### REQUIRED WORK
Can you retype every record below exactly as written?

### THE RECORDS

[Start of Attachment]

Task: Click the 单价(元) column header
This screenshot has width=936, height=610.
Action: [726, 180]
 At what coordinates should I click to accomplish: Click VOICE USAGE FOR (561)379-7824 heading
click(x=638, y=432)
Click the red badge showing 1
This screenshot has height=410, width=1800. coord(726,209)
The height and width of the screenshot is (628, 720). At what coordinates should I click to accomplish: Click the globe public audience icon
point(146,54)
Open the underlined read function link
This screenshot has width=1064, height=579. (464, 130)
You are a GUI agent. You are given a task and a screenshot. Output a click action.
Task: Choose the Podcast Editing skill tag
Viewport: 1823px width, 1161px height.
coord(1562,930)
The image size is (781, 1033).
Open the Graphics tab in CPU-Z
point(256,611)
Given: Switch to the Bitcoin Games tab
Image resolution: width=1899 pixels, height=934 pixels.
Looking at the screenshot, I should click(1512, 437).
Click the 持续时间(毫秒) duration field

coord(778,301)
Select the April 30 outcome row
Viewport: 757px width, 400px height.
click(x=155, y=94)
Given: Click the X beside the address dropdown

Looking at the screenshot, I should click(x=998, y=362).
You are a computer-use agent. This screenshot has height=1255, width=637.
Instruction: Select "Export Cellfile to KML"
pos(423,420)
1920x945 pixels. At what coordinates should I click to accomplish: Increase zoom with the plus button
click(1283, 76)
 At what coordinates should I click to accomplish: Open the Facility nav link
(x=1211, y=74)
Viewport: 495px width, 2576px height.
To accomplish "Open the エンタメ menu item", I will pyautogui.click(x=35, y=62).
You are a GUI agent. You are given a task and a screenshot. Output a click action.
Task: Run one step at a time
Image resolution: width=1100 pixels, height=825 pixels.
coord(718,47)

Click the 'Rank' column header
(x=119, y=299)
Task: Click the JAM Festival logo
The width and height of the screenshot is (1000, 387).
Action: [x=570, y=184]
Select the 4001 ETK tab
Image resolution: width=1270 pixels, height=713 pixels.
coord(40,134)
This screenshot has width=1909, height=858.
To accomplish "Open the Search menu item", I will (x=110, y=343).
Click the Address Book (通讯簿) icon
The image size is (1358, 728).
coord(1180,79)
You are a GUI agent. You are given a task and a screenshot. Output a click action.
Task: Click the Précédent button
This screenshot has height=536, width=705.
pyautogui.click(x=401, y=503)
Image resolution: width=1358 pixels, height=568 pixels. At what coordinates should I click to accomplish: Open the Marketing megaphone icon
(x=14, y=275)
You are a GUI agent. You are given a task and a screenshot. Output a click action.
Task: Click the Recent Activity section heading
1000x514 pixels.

[End of Attachment]

### ANSWER TO THIS PROBLEM
Task: Click the 单价(元) column header
This screenshot has width=936, height=610.
Action: [726, 180]
 At what coordinates should I click to accomplish: Click VOICE USAGE FOR (561)379-7824 heading
click(x=638, y=432)
Click the red badge showing 1
This screenshot has height=410, width=1800. coord(726,209)
The height and width of the screenshot is (628, 720). At what coordinates should I click to accomplish: Click the globe public audience icon
point(146,54)
Open the underlined read function link
This screenshot has width=1064, height=579. (464, 130)
You are a GUI agent. You are given a task and a screenshot. Output a click action.
Task: Choose the Podcast Editing skill tag
Viewport: 1823px width, 1161px height.
coord(1562,930)
The image size is (781, 1033).
Open the Graphics tab in CPU-Z
point(256,611)
Given: Switch to the Bitcoin Games tab
Image resolution: width=1899 pixels, height=934 pixels.
Looking at the screenshot, I should click(1512, 437).
Click the 持续时间(毫秒) duration field

coord(778,301)
Select the April 30 outcome row
Viewport: 757px width, 400px height.
click(x=155, y=94)
Given: Click the X beside the address dropdown

Looking at the screenshot, I should click(x=998, y=362).
You are a computer-use agent. This screenshot has height=1255, width=637.
Instruction: Select "Export Cellfile to KML"
pos(423,420)
1920x945 pixels. At what coordinates should I click to accomplish: Increase zoom with the plus button
click(1283, 76)
 At what coordinates should I click to accomplish: Open the Facility nav link
(x=1211, y=74)
Viewport: 495px width, 2576px height.
To accomplish "Open the エンタメ menu item", I will pyautogui.click(x=35, y=62).
You are a GUI agent. You are given a task and a screenshot. Output a click action.
Task: Run one step at a time
Image resolution: width=1100 pixels, height=825 pixels.
coord(718,47)

Click the 'Rank' column header
(x=119, y=299)
Task: Click the JAM Festival logo
The width and height of the screenshot is (1000, 387).
Action: [x=570, y=184]
Select the 4001 ETK tab
Image resolution: width=1270 pixels, height=713 pixels.
coord(40,134)
This screenshot has width=1909, height=858.
To accomplish "Open the Search menu item", I will (x=110, y=343).
Click the Address Book (通讯簿) icon
The image size is (1358, 728).
coord(1180,79)
You are a GUI agent. You are given a task and a screenshot. Output a click action.
Task: Click the Précédent button
This screenshot has height=536, width=705.
pyautogui.click(x=401, y=503)
Image resolution: width=1358 pixels, height=568 pixels. At what coordinates should I click to accomplish: Open the Marketing megaphone icon
(x=14, y=275)
You are a GUI agent. You are given a task and a screenshot. Output a click action.
Task: Click the Recent Activity section heading
1000x514 pixels.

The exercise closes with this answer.